Le scepticisme quant à la possibilité d'un élément existant dans l'espace mais pas sur Terre n'est peut-être pas surprenant, étant donné qu'il était le premier du genre. Les historiens des sciences James L. Marshall et Virginia R. Marshall ont écrit: «Frankland, peut-être prudent en raison des nombreux« éléments récemment découverts »erronés issus du spectre haute résolution disponible, a affirmé qu'il ne souhaitait pas que son nom soit associé à cet objet. élément imaginaire », même après que Lockyer soit devenu public, l'appelant« Helium », du nom grec du soleil.
Tout le monde n'était pas si sceptique. Le scientifique américain John William Draper a vanté la découverte en 1876 dans un discours prononcé lors de la réunion inaugurale de l'American Chemical Society. «Je regarde souvent le rayon jaune vif émis par la chromosphère solaire par cet élément inconnu, l'hélium, comme les astronomes se sont risqués à l'appeler. Cela semble trembler d'excitation de raconter son histoire et le nombre de ses compagnons invisibles », a déclaré Draper.
Le spectroscope a subi plusieurs itérations et les scientifiques ont souvent peaufiné leur conception. (Wikimedia Commons)Ce n'est qu'en 1882 qu'un physicien a repéré de l'hélium sur Terre. Le physicien italien Luigi Palmieri a enregistré la raie spectrale jaune dans ses données tout en analysant la lave du Vésuve. Cette découverte a ensuite été suivie d'expériences menées sur le gaz par le chimiste écossais William Ramsay et, en 1895, les chercheurs pouvaient définitivement affirmer que l'hélium existait sur la Terre aussi bien que dans le soleil. Ramsay a ensuite montré que l'hélium était un produit de la désintégration radioactive du radium et l'a comparé à d'autres éléments du tableau périodique.
Aujourd'hui, l'hélium est probablement mieux connu aujourd'hui comme le gaz qui remplit les ballons d'anniversaire, mais il sert également à des applications importantes dans le matériel médical (comme les scanners IRM), ainsi que dans les engins spatiaux et les moniteurs de rayonnement. Il est également utilisé dans les pièces d'ordinateur, les microscopes, les sacs gonflables de voiture et le grand collisionneur d'hadrons utilisé dans les expériences de physique. Beaucoup se sont inquiétés de la pénurie de l'élément, mais un gisement important découvert en Tanzanie signifie que nous sommes bien approvisionnés pendant un certain temps.

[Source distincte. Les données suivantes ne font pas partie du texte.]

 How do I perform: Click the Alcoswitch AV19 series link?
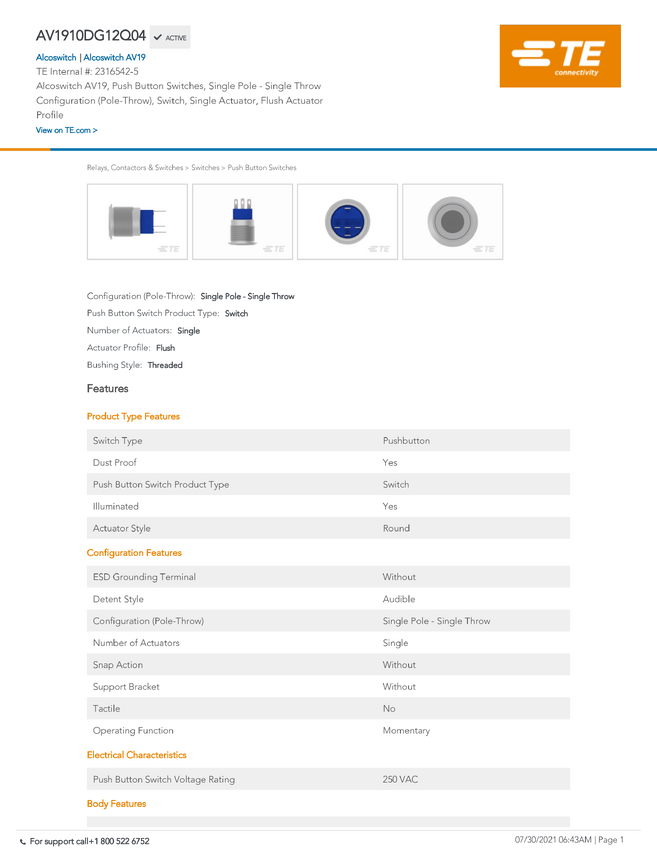click(114, 57)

Quant à Janssen, il s’est à peine reposé sur ses lauriers après avoir observé de l’hélium au soleil. Au cours de sa longue carrière scientifique, il s'est rendu au Pérou, en Suisse, au Japon, en Algérie et ailleurs dans le but de comprendre le cosmos. Il s'est même échappé de Paris en montgolfière en 1870, alors que la ville était assiégée pendant la guerre franco-prussienne. Il a cru avec ferveur en son travail, une fois écrit: «L’étude de la lumière nous montrera l’organisation physique du système du monde».
Note de l'éditeur, 9/4/18: une version précédente de cet article indiquait que Lockyer et Janssen partageaient le même crédit pour la découverte de l'hélium. C'était inexact, car l'élément n'avait pas encore été reconnu. Ils ont partagé le mérite d'avoir découvert une nouvelle façon d'observer le soleil sans éclipse. L'article a été modifié pour refléter cela.